How three Kingston restaurants are weathering COVID-19

By Jordan Whitehouse

It’s no secret that Kingston’s identity is closely tied to its vibrant food scene and the people behind it.

When taken together with the accommodation sector, 8.7% of jobs in this city are in accommodation or food services. That’s the fourth highest percentage of any city in Canada, trailing only St. Catharines-Niagara, Kelowna, and Victoria.      

But it’s not just the numbers of people employed in restaurants, bars, and cafés that makes the food scene what it is here. It’s their passion, says Kingston Food Tours’ Heather Ford. “I was blown away when I approached these industry leaders to be involved in our first tour,” she says. “Their enthusiasm energized me and propelled the business forward.”  

So when COVID-19 arrived and restaurants and related businesses like Kingston Food Tours had to closeit hit this city particularly hard. Suddenly thousands of people in the sector were without work and restaurants with little to no experience with takeout or delivery or online ordering had to learn fast. And they have.      

As Olivea owner Stev George put it recently: “It’s a very difficult time, but we’re resilient people and we think outside the box and we come up with new ideas. So we’re trying.” 

Here’s how he and Olivea are trying, along with Mesa Fresca owner Andrew Scahill and Bella Bistro owner Paul Muller. (Note: interviews were edited for length and clarity.)  

Though this interview features three restaurants, we encourage you to check out our extensive list of Kingston businesses and restaurants offering services during COVID-19.

Stev George, Olivea

Besides a closed dining room, what are the biggest challenges you’re facing right now?

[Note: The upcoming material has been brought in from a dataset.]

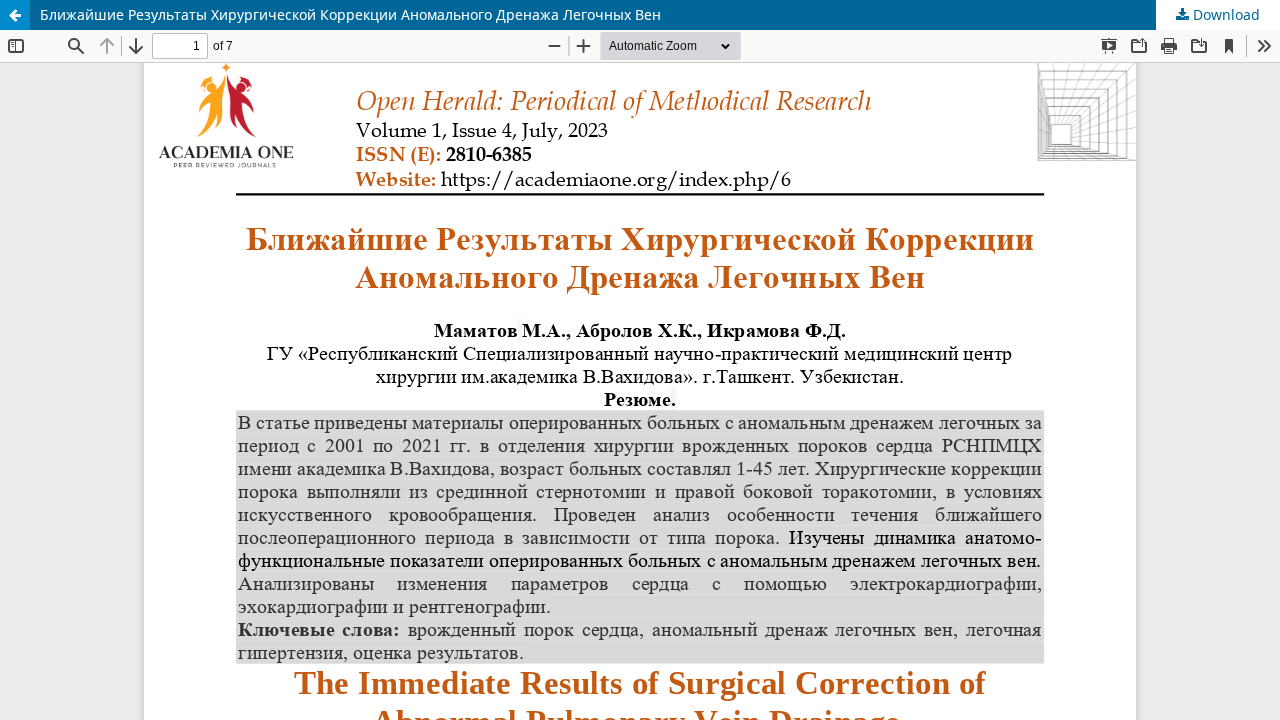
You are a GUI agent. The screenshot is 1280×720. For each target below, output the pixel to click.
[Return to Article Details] (15, 15)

The biggest challenge has just been dealing with how my laid off employees are going to deal with this. Most of my people live paycheque to paycheque, so when they don’t get a paycheque, it means they can’t buy food or they can’t pay their rent or they can’t do anything. So we’re trying to help them navigate the supports that are there  EI, the CERB, the gift cards to No Frills 

How have you been handling the switch to a takeout and delivery model?

We weren’t doing any delivery before, and the only takeout we did was while we were open and in the middle of service, which sometimes wasn’t that convenient to do. But now that’s all we’re doing. It’s welcome for sure. It’s like opening a whole new business. We have the bones — the stoves and fridges and ingredients — but we’re making completely different food.  

So what are you making?

So we send out deliveries at 2 pm, but it’s nothing hot. The hot food starts at 4 pm and people have to come and pick it up. The cold food [which can also be picked up] is different things from the pantry—frozen soups, lasagnas, shepherd’s pie, butter chicken, which is my own special recipe, etc. We also started doing survival kits because I had all these lovely things like Mennonite eggs and patchwork carrots and all organic and celery root and onions and all these cured meats like fennel salami and northern Italian from Seed to Sausage. For takeout, we’ve got most of our dinner menu.    

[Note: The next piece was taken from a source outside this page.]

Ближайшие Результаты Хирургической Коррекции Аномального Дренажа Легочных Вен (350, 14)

What are your thoughts on your future?

I don’t have high hopes that it’s going to come back to normal any time soon. I think it’s going to be more than a year before we can have a full restaurant again, and I think what’s going to happen is they are going to tell us to have 50% seating or two metres between the tables or something like that. And honestly, we won’t be able to sustain the business as it was like that. We’ll have to either raise our prices or change the menu so that it can be done with fewer staff.   

Hot takeout available Tuesday to Saturday, 4 pm to 8 pm 
Pantry meals available for takeout Tuesday to Saturday, noon to 8 pm 
Pantry meals available for same-day delivery Tuesday to Saturday if ordered by 1 pm 
613-547-5483, ext. 1 

Andrew Scahill, Mesa Fresca

I know delivery is new for you. How has it been going?

I don’t know if people are aware of some of the corporate delivery services, who charge everywhere between 28% and 34% off the top just to provide those services. As a new business, it’s tough to absorb those kinds of margins. And food is meant to be eaten as fresh from the kitchen to the table as it possibly can, so there are challenges involved with trying to find the right menu items that are going to travel well and to try to find out how logistically we can make this happen. So I became the new delivery driver, Alison [Scahill] and Mitch [Leger] are in the kitchen, and we keep one or two staff around to answer the phone and to help out with deliveries  

Has it been tough to source food during the pandemic?     

The supply chain starts to dwindle and there is a little bit of pressure and stress on that. As you see in the grocery stores, it’s tough to keep things in stock. And that’s the new reality right now. Nobody knows how long this is going to last, so it’s tough to bring stuff in that you don’t want to sit on. We’ve had a couple of local suppliers that have been absolute gems to us — people like Pig & Olive, Quattrocchi’sDeodato’s. Without them, we wouldn’t have been able to continue doing this.  

Tell us about the Kingston Small Business Initiative that you came up with?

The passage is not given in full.